What you get from this pattern
The enum-plus-match approach to sidebar navigation has practical advantages.
Add a page variant and the compiler lists every match arm you forgot to update. Page::all() drives the sidebar, keyboard shortcuts, and deep link parser from one list. Clicks, keyboard shortcuts, and deep links all call set_route, so there is no duplicated logic. Pages live as long-lived entities, meaning navigation does not destroy them and scroll position and form state survive. You can test routing by asserting Page::from_str("settings") returns the right variant, without rendering a UI or simulating clicks.
The tradeoff is that this model does not give you a browser-style back button or URL bar out of the box. If you need those, you would add a Vec<Page> history stack and wire back/forward buttons to it. For most desktop apps, the sidebar pattern covers what users expect.

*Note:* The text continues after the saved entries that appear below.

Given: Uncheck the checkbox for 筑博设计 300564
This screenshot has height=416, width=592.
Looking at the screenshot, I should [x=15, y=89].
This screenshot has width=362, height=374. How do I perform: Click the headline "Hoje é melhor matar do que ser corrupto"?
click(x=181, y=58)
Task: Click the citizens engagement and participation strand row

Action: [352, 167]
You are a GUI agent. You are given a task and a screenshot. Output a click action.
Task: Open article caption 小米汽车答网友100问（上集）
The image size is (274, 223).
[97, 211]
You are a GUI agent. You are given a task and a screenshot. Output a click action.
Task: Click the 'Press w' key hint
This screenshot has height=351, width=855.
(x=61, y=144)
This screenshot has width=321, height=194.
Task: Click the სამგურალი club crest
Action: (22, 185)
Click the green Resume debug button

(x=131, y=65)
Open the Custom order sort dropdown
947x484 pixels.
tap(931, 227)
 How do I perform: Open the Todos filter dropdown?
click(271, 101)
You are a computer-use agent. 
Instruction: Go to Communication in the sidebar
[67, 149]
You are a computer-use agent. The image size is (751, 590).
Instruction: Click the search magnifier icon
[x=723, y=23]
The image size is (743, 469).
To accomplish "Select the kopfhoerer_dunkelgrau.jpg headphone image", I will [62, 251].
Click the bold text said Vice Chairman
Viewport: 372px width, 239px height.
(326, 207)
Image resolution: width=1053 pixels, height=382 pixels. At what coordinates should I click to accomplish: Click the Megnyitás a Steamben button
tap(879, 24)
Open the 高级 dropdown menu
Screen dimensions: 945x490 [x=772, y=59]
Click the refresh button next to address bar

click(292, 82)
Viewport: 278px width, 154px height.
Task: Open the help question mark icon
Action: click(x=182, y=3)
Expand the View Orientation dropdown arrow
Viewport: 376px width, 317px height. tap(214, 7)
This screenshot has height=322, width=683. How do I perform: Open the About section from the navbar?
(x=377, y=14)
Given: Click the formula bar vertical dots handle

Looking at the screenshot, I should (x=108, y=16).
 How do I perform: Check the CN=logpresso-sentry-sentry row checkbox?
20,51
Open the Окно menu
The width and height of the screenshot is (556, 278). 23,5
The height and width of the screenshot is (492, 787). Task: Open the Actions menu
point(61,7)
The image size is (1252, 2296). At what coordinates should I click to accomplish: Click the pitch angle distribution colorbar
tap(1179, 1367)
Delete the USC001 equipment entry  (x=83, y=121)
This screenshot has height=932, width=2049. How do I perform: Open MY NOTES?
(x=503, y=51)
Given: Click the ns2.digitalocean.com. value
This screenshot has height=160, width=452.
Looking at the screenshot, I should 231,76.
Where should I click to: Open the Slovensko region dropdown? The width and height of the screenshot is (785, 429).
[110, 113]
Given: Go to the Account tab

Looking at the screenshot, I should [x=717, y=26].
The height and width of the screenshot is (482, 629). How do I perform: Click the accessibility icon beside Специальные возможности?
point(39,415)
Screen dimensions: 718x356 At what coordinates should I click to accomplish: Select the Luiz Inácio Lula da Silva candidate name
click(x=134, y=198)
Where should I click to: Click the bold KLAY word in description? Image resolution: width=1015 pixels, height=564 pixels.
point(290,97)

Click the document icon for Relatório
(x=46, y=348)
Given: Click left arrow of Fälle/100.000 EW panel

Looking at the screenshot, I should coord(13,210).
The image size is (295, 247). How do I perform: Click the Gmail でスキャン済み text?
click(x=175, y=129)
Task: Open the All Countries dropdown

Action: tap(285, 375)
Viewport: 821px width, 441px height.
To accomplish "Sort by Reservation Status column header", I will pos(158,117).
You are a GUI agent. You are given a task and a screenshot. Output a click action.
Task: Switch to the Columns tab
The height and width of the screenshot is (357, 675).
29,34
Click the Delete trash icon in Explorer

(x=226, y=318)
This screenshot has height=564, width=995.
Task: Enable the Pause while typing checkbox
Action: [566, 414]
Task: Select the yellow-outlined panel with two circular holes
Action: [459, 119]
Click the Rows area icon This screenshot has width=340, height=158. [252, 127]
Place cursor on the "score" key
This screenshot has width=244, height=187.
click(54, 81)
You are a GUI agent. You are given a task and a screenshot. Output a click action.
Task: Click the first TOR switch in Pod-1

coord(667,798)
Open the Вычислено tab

The full implementation lives in the gpui-starter repository. You can see the sidebar module in src/shell/sidebar.rs, the root layout in src/shell/root.rs, and the deep link parser in src/shell/route.rs. The getting started guide walks through cloning and running the project. If you want to understand how entities and the context system work before diving into navigation, the architecture docs cover that in detail.